A firm-to-medium-firm mattress makes turning and repositioning easier, which matters for both the person and the caregiver. If your loved one is in bed for most of the day, a pressure-relief or alternating-pressure mattress comes into play — talk to the doctor or a wound-care nurse about whether it’s needed in your case.
Should I use a bed exit alarm?
A bed exit alarm gives you a few seconds of warning when weight comes off the bed, which is valuable if you sleep in another room. Some people with dementia find alarms upsetting or disorienting — ask the OT whether it fits your situation, and listen for whether it triggers more agitation than it solves.
Can my parent with dementia stay in their regular bed?
For early dementia with no balance or night-time-exit issues, often yes. The triggers to switch are practical: getting out unaided in the night, falls or near-falls at the bedside, caregiver back strain from helping at a low height, or the bed becoming the center of daily care. If two or three of these are true, the bed is part of the safety plan.
What’s the first thing to do tonight if I’m worried about a fall?
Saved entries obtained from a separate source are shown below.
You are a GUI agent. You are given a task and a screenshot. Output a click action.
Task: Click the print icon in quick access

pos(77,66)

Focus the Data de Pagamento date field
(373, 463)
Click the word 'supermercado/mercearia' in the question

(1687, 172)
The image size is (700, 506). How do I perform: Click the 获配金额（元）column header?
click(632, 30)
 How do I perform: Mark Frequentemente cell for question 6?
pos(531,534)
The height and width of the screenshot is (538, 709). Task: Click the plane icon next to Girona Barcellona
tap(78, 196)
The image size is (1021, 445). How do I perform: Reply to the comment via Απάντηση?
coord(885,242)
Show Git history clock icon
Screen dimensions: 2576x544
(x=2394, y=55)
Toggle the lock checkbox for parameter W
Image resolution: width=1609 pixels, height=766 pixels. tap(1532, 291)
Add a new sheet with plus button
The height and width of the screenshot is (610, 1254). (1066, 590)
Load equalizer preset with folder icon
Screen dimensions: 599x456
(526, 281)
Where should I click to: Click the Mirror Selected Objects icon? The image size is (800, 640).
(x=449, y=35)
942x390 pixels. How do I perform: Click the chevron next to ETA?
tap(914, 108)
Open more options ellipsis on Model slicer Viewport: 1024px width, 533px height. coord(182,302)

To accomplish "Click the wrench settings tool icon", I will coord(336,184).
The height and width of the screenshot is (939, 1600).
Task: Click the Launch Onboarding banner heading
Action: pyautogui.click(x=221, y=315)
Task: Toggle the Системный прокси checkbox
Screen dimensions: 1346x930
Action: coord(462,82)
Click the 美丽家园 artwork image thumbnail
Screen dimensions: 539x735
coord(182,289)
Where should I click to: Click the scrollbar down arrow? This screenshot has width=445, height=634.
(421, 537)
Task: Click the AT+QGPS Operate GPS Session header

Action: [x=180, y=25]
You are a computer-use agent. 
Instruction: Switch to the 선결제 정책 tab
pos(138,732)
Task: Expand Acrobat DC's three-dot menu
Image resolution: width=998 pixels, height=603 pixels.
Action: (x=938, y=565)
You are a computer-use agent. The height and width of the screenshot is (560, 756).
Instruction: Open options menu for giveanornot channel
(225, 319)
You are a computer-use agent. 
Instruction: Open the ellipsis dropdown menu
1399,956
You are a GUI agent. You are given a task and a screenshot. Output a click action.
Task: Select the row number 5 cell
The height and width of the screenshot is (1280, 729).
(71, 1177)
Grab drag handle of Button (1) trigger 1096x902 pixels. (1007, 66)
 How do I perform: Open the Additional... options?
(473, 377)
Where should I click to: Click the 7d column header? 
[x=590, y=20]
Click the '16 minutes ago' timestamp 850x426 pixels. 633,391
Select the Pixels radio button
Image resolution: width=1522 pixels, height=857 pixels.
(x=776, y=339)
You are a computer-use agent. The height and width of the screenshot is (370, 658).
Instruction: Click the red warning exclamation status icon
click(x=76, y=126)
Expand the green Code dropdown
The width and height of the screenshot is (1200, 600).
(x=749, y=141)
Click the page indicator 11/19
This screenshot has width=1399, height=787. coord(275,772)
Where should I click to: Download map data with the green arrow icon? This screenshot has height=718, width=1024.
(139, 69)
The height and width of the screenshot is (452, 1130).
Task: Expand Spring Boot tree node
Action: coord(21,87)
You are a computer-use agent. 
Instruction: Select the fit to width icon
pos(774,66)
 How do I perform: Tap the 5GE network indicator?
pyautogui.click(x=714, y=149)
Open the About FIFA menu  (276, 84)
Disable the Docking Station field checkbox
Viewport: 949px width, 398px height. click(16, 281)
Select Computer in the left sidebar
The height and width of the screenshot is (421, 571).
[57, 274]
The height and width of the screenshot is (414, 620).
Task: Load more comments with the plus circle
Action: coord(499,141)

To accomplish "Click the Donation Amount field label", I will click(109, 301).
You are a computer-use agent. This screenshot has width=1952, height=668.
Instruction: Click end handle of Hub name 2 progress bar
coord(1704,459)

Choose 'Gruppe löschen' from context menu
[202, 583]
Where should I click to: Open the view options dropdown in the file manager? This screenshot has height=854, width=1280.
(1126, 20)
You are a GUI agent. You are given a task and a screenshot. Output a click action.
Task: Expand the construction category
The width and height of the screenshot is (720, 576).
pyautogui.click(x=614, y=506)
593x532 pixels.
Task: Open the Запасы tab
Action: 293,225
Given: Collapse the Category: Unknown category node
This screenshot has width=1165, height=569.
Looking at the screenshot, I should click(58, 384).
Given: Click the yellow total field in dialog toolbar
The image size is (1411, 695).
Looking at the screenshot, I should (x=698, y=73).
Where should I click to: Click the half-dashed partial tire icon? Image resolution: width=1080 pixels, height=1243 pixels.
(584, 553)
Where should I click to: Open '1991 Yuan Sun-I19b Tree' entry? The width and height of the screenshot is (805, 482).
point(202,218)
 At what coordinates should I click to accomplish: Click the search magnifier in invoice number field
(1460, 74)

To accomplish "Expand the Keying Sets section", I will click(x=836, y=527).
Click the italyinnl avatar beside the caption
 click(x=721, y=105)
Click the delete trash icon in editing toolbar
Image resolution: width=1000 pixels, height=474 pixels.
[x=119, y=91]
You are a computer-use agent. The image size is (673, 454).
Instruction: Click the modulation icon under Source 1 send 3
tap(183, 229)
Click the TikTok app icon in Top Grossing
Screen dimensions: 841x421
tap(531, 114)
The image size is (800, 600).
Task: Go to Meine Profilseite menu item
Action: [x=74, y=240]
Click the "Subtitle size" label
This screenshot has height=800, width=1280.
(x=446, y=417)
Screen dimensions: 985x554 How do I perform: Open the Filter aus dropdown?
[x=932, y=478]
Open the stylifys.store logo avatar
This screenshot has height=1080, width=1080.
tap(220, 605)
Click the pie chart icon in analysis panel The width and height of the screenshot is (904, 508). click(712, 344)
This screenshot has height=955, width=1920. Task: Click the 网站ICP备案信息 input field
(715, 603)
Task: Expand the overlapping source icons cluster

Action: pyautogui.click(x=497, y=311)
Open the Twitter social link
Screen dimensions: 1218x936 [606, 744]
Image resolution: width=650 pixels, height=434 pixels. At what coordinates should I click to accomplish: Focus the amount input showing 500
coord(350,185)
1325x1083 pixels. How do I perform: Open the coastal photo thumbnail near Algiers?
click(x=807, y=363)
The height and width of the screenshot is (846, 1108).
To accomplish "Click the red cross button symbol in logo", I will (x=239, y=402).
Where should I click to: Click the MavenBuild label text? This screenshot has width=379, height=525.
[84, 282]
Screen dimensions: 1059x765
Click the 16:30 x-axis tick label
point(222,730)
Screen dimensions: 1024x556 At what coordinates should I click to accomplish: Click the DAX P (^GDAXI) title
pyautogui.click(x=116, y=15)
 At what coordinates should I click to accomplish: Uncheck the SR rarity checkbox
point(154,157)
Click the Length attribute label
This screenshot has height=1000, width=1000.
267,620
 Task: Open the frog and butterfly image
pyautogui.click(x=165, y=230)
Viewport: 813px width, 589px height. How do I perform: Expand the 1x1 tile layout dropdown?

Three quick wins before tomorrow: clear the path from bed to bathroom of rugs and cords, put a soft fall mat on the side of the bed she gets out of, and add a motion-activated low-level light at floor level. None costs much, and any of the three lowers the immediate risk while you sort out the bigger setup.
Sources
- Alzheimer’s Association, 2025 Alzheimer’s Disease Facts and Figures
- Alzheimer’s Association, 24/7 Helpline
- Alzheimer’s Association, Wandering
- U.S. Food & Drug Administration, Hospital Bed Entrapment Guidance
- Medicare.gov, Hospital beds
Last reviewed: May 2026
Disclaimer: Epachois is a hospital bed manufacturer, not a medical provider. This article covers the equipment and home-setup side of caring for a loved one with dementia. It does not address medication, behavior management, disease progression, or clinical care, which are conversations for the doctor, OT, and dementia care team. For medical concerns, contact a healthcare professional. The Alzheimer’s Association 24/7 Helpline is 1-800-272-3900, free and staffed by specialists.